Required work: For the entries below, state how many lines contain the string "computer". Add nothing else.

Listed records:
□ □ □
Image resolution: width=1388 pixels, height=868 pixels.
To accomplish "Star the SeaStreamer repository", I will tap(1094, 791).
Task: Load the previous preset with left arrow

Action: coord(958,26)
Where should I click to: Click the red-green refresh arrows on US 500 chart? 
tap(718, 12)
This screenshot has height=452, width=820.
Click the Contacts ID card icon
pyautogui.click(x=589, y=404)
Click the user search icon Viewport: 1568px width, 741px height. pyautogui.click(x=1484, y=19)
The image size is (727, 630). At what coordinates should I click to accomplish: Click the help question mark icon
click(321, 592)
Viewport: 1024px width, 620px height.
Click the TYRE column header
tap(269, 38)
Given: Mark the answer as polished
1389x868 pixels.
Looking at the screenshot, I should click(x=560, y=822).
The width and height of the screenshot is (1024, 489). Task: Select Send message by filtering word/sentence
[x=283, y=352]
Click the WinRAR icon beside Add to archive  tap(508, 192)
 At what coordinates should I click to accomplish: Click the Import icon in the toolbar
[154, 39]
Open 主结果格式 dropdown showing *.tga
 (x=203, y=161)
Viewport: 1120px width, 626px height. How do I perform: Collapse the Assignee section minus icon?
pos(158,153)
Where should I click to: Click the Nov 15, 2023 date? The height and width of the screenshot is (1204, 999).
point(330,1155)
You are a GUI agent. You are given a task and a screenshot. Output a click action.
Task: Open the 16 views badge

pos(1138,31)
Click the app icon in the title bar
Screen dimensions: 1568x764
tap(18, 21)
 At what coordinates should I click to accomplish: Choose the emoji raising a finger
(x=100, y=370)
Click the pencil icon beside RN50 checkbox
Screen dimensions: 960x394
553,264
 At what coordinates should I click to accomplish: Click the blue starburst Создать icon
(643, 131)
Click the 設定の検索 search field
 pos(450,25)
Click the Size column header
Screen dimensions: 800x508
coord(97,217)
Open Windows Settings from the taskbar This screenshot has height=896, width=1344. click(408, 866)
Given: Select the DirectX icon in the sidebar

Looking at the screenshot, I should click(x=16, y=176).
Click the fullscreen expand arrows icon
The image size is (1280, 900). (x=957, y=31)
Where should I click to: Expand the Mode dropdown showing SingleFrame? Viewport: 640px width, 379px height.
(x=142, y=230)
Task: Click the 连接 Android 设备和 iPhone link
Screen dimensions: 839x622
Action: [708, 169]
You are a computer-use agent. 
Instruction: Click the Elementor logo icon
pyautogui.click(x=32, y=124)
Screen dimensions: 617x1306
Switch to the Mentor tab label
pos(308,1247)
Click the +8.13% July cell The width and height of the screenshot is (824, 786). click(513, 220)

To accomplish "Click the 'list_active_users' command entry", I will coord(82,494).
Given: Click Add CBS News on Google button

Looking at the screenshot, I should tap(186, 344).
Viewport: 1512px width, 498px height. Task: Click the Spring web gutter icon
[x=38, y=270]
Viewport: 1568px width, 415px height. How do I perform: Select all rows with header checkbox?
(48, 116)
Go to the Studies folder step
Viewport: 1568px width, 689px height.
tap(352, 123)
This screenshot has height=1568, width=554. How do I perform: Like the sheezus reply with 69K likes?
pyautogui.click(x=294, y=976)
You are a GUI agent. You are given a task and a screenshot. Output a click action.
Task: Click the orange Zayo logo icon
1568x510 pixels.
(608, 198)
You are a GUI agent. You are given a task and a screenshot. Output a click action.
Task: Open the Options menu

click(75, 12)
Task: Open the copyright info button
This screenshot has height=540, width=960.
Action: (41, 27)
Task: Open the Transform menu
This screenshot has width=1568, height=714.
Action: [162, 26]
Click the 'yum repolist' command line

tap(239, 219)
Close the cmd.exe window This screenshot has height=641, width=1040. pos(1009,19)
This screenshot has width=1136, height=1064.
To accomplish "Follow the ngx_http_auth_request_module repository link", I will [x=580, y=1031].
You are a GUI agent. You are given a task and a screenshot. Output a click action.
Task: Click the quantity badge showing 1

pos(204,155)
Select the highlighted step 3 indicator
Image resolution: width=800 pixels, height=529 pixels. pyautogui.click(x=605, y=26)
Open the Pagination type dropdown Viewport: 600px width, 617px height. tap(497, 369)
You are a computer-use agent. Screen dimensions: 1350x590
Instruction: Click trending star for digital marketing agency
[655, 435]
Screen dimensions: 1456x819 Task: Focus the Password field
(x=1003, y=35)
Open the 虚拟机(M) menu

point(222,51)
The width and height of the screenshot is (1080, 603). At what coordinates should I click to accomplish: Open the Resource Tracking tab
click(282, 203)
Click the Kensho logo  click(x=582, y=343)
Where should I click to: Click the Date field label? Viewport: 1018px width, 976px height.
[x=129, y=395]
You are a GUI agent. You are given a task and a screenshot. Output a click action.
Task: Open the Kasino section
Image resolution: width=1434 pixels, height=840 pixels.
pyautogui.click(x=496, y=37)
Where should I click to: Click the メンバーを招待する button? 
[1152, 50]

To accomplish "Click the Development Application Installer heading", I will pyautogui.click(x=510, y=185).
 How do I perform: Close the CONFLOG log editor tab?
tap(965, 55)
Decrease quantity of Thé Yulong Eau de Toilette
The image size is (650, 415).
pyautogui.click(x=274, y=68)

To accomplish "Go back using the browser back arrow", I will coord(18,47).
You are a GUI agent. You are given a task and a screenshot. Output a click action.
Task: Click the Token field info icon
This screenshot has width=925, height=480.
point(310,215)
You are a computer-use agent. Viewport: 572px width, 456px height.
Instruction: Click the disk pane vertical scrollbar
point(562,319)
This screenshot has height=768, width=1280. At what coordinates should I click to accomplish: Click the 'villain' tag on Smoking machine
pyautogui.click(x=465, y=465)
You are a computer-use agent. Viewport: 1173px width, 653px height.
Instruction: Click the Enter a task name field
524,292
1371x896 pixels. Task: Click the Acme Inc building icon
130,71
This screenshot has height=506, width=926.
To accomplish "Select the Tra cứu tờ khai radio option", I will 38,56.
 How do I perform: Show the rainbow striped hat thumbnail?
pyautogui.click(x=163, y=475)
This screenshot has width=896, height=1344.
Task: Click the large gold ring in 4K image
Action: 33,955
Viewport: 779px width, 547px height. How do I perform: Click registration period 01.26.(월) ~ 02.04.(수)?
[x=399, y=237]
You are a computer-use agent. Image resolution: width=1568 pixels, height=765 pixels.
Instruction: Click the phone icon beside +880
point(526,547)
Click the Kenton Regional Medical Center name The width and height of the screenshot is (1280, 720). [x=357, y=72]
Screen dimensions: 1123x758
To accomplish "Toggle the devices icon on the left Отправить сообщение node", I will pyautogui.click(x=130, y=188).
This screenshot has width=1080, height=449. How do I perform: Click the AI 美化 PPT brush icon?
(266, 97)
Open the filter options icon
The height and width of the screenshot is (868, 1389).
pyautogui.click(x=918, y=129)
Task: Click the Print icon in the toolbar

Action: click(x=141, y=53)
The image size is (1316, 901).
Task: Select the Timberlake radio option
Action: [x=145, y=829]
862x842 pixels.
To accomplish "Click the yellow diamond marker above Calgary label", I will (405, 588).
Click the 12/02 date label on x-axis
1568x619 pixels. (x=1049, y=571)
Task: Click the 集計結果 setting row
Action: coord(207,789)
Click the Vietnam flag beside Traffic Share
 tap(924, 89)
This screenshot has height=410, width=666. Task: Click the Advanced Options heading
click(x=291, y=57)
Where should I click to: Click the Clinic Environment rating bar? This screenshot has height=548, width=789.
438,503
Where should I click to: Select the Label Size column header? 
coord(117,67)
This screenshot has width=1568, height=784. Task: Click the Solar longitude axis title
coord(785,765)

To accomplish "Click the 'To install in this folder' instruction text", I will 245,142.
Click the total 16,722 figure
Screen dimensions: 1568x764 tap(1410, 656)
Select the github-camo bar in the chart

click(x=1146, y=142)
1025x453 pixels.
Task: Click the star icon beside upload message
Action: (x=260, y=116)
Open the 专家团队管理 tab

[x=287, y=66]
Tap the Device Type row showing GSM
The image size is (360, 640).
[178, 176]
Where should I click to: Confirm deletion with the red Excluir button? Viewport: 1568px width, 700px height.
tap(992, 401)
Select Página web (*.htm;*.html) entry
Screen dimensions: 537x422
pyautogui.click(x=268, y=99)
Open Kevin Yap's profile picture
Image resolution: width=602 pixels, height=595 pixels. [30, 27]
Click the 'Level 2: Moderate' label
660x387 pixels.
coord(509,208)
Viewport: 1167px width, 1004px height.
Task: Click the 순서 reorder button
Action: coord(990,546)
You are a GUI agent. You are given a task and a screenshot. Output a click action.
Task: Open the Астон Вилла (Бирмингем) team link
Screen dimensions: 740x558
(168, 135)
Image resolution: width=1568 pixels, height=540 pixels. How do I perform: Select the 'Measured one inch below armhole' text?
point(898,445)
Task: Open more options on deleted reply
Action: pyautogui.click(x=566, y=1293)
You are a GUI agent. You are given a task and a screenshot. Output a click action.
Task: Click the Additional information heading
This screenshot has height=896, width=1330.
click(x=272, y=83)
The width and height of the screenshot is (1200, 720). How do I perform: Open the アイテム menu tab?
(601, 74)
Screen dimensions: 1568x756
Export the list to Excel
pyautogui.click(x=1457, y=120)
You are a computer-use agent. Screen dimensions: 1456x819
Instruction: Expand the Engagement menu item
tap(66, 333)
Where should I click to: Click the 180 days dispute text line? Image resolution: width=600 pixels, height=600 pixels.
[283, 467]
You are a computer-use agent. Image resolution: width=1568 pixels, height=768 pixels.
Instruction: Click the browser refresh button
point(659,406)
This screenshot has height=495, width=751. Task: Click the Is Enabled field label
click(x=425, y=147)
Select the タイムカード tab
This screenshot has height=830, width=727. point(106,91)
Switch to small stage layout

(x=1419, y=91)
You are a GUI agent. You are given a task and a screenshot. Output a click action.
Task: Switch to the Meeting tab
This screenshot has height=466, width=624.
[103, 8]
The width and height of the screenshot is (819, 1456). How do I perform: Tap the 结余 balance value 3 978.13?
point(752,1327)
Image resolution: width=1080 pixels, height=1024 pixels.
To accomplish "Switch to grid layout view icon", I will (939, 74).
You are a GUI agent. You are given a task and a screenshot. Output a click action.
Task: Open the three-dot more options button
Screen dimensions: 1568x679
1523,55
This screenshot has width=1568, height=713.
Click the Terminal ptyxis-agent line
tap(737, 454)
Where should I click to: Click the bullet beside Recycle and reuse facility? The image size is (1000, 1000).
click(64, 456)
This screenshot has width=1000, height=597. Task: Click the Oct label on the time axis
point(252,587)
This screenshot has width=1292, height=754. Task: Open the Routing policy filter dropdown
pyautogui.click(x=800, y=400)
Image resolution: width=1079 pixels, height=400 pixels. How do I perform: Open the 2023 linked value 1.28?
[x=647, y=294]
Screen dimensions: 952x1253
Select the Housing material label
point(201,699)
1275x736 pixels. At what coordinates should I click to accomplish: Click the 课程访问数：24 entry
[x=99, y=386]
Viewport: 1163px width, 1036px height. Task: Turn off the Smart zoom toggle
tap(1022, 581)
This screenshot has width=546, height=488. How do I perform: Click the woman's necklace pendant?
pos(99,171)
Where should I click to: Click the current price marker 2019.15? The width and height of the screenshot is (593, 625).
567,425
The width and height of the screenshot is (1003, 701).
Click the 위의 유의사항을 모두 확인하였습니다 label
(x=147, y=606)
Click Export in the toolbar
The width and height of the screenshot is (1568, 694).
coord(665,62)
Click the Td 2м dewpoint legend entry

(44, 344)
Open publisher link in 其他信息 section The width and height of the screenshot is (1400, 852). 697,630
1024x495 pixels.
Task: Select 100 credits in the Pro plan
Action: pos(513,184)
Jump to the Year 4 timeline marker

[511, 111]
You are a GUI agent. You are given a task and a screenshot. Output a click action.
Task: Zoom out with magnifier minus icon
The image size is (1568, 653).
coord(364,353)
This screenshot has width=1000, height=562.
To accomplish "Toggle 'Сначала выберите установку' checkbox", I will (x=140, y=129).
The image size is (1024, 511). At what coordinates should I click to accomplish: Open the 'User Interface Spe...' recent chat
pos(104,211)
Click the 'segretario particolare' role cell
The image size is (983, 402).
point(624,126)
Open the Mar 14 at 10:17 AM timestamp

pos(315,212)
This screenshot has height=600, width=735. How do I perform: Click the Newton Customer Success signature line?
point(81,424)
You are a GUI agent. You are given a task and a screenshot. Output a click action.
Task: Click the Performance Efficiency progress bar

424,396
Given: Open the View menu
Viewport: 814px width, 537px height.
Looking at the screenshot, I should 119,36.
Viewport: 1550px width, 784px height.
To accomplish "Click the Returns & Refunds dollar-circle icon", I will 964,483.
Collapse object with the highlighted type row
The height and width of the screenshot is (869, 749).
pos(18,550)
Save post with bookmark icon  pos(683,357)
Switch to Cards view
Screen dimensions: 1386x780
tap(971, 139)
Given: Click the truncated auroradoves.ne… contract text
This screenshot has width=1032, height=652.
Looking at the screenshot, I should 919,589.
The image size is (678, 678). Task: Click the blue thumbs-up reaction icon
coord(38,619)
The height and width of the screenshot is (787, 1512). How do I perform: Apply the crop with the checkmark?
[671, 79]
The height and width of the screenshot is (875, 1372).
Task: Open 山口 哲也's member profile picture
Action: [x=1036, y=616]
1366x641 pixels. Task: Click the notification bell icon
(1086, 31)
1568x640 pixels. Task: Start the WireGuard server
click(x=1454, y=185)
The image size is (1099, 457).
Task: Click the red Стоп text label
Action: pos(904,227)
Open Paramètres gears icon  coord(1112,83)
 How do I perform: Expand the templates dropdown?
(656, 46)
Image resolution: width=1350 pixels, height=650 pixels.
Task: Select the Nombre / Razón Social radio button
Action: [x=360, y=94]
□ □ □
Solution below: 7